Capituler, le temps de reprendre des forces. Et de s’attaquer à un phénomène systémique, mondial. Le temps pour elles de montrer à toutes et tous « comment la domination qui s’exerce dans la vie physique contre les minorités et les personnes minorisées trouve sur Internet un terrain de jeu inespéré. »
Des témoignages glaçants
Dans ce documentaire, Florence Hainaut et Myriam Leroy partagent et croisent les témoignages de victimes aux profils variés, en âge, profession et nationalité. Elles sont femmes politiques, journalistes, directrices d’ONG, youtubeuses ou encore humoristes. Éclairées par la lumière bleue d’un écran, elles nous lisent certains messages qu’elles ont pu recevoir, tous d’une violence inouïe.
Tu sais de quoi j’ai envie ? J’ai envie de te découper le ventre avec un couteau. De t’ouvrir l’abdomen et de sortir tes intestins. Tu hurleras de douleur. Ensuite, je te violerai et te tabasserai.
Message reçu par Trisha Shetty – Inde – Avocate et activiste des droits humains, fondatrice de l’ONG SheSays à Mumbai.
Puis elles nous racontent leurs histoires, analysent leur situation et les enjeux de ces attaques, car être victime de cyber-harcèlement, c’est aussi en devenir une experte.
Des témoignages forts, poignants, qui montrent le désarroi des victimes dont le quotidien est soudain devenu un cauchemar.
Comme le précise la journaliste Nadia Daam : « On a tendance à présenter les victimes de harcèlement et de cyber-harcèlement comme des warriors, comme des guerrières […], des personnes qui sont censées transformer cette expérience douloureuse en combat politique […]. Alors qu’en fait ça donne juste envie, peut-être pas de crever, mais de se terrer sous la couette. Et de dormir très très longtemps et de pas exister. […] Ça a une incidence énorme sur la santé mentale, sur la santé physique, sur la vie professionnelle, sur la vie sentimentale, sur [ses] enfants. »

Ce désespoir, on le reçoit de plein fouet.
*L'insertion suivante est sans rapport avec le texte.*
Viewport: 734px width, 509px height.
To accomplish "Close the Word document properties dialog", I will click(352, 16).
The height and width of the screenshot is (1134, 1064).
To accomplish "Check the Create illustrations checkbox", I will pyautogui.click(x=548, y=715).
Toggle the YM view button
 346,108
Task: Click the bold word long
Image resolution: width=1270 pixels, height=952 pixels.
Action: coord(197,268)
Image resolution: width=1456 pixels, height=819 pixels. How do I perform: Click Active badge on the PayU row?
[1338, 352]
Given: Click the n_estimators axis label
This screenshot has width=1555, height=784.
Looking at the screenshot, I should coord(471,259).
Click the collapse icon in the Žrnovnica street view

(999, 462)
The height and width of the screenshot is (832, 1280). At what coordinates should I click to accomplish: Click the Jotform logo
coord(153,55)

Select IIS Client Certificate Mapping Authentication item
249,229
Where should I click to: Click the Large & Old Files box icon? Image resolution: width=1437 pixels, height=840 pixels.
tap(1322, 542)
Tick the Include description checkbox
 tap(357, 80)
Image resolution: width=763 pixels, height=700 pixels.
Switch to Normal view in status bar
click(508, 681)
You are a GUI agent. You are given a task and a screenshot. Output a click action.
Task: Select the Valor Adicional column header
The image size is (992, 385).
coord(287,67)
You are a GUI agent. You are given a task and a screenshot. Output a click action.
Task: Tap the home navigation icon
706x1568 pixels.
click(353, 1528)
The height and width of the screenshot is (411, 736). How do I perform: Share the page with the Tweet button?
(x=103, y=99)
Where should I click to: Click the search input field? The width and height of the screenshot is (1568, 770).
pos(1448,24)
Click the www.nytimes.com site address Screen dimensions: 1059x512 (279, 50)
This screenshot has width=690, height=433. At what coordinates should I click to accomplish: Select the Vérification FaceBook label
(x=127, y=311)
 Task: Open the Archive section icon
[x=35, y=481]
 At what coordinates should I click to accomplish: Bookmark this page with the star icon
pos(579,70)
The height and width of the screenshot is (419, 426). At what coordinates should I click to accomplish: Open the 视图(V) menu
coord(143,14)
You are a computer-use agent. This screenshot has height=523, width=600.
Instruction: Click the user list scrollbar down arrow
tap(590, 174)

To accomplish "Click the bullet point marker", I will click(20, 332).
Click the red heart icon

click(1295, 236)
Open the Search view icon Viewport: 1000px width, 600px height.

Mis en exergue par une bande-son lancinante, signée Le Motel, le récit des insultes et des menaces nous glace. Elle nous projette dans le vécu de ces femmes.
Les harceleurs, des hommes de tout âge et de tout profil
Le documentaire ne se limite pas à des témoignages. Avec ces intervenantes et des spécialistes de la question de la haine en ligne et des violences sexistes, les deux réalisatrices démontent notamment certains clichés.
De la même manière que les violeurs ne sont pas tous des individus louches tapis dans les recoins de ruelles mal éclairées, les cyber-harceleurs ne se résument pas non plus au stéréotype de l’Incel sexuellement frustré. Ces personnes – en grande majorité des hommes – sont de tout âge et de tout profil. « Ils sont parfois pères de famille. Certains d’entre eux ont même des filles. Ce ne sont pas des dingues, ce ne sont pas des idiots. Ils ne sont pas des anomalies du système, ils sont le système. »
Faire évoluer la législation
Ces récits le prouvent : toutes les histoires de cyber-harcèlement ont un schéma, des mécanismes communs. Et elles doivent être traitées pour ce qu’elles sont : des violences sexistes et sexuelles. Notamment par les instances policières et judiciaires. On en est pourtant encore bien loin, car la législation – quel que soit le pays – n’est toujours pas adaptée pour encadrer les violences sur Internet. Comme l’explique Anna-Lena von Hodenberg, directrice générale de l’association HateAid, qui lutte contre la haine en ligne et vient en aide à ses victimes : « En tant que société […] nous devons arriver à repenser les choses très vite et réaliser qu’Internet c’est l’espace public au même titre que la vie physique. »
En signant ce documentaire politique, Myriam Leroy et Florence Hainaut entendent ouvrir les yeux au grand public sur cette nouvelle forme d’expression de la misogynie.
Nous voilà, femmes, journalistes, qui avons appris comme tant d’autres à vivre avec le harcèlement, mais qui refusons de l’accepter pour autant. Ce film est là pour ça. Pour que ceux qui le regardent ne puissent plus dire qu’ils ne sont pas au courant. Parce qu’un problème qui atteint 73% des femmes à travers le monde n’est pas une somme d’incidents isolés, c’est un fait de société.
#SalePute est à voir et à revoir sur arte.tv à partir du vendredi 4 juin 2021. Et à partager au plus grand nombre.